ABOUT THIS TASK -
Return, exactly and with nothing added, the line with "Image resolution: width=650" together with all lines after it through the end of the data below. No pictures belong in the copy.

:: EXTRACTED MATERIAL ::

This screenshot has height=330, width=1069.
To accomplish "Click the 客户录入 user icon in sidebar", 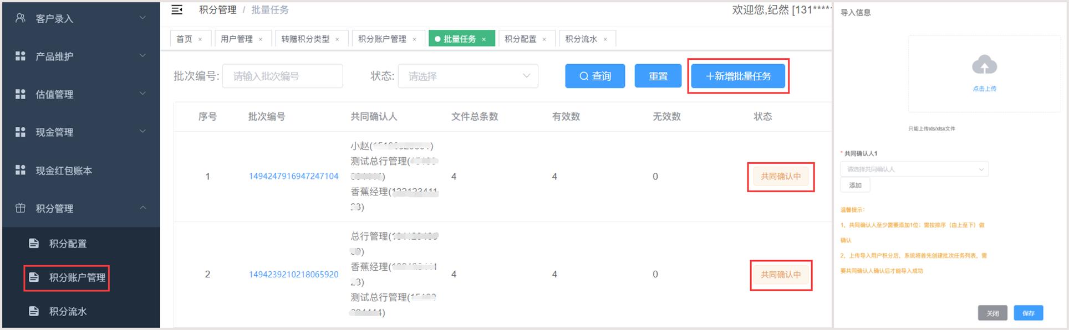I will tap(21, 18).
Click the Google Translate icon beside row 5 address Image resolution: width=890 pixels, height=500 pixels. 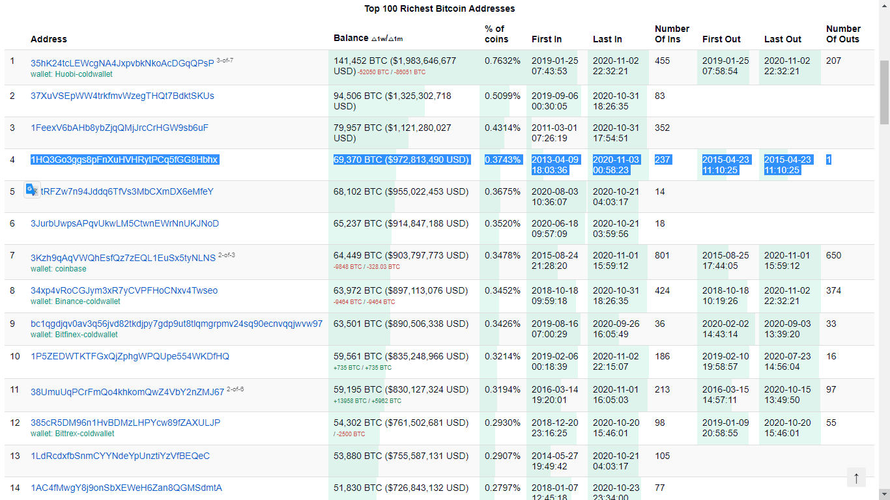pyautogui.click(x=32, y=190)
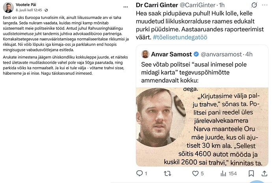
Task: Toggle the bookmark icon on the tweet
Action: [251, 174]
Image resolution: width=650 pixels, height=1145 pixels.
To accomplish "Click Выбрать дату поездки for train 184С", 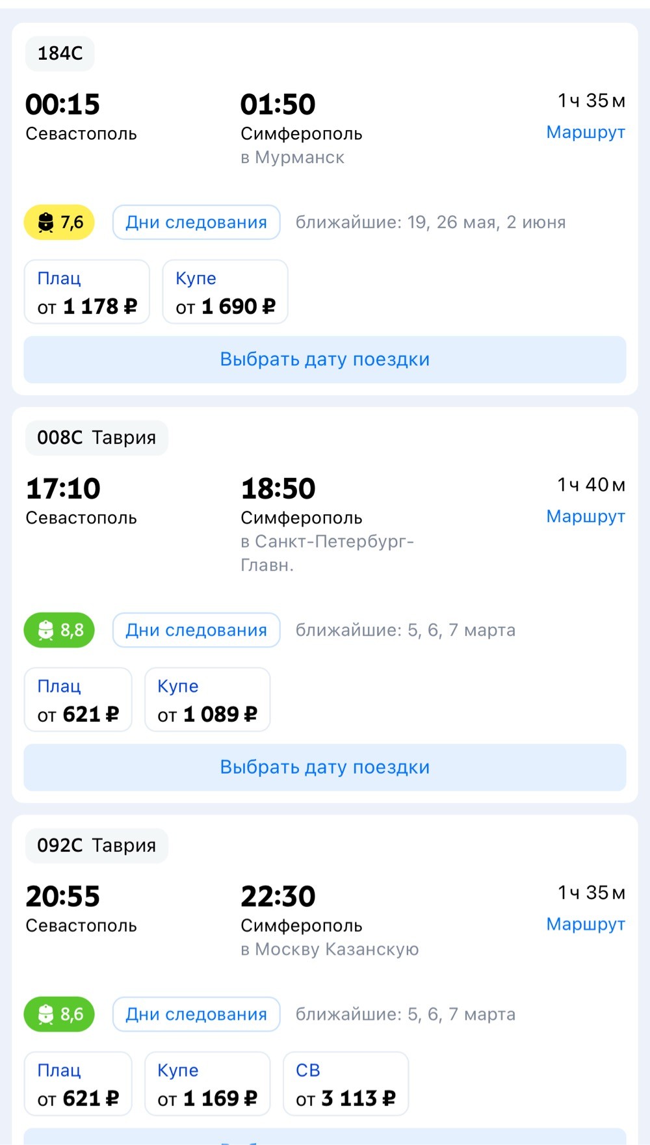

:::

THE COMPLETED TASK -
Image resolution: width=650 pixels, height=1145 pixels.
To accomplish "Click Выбрать дату поездки for train 184С", 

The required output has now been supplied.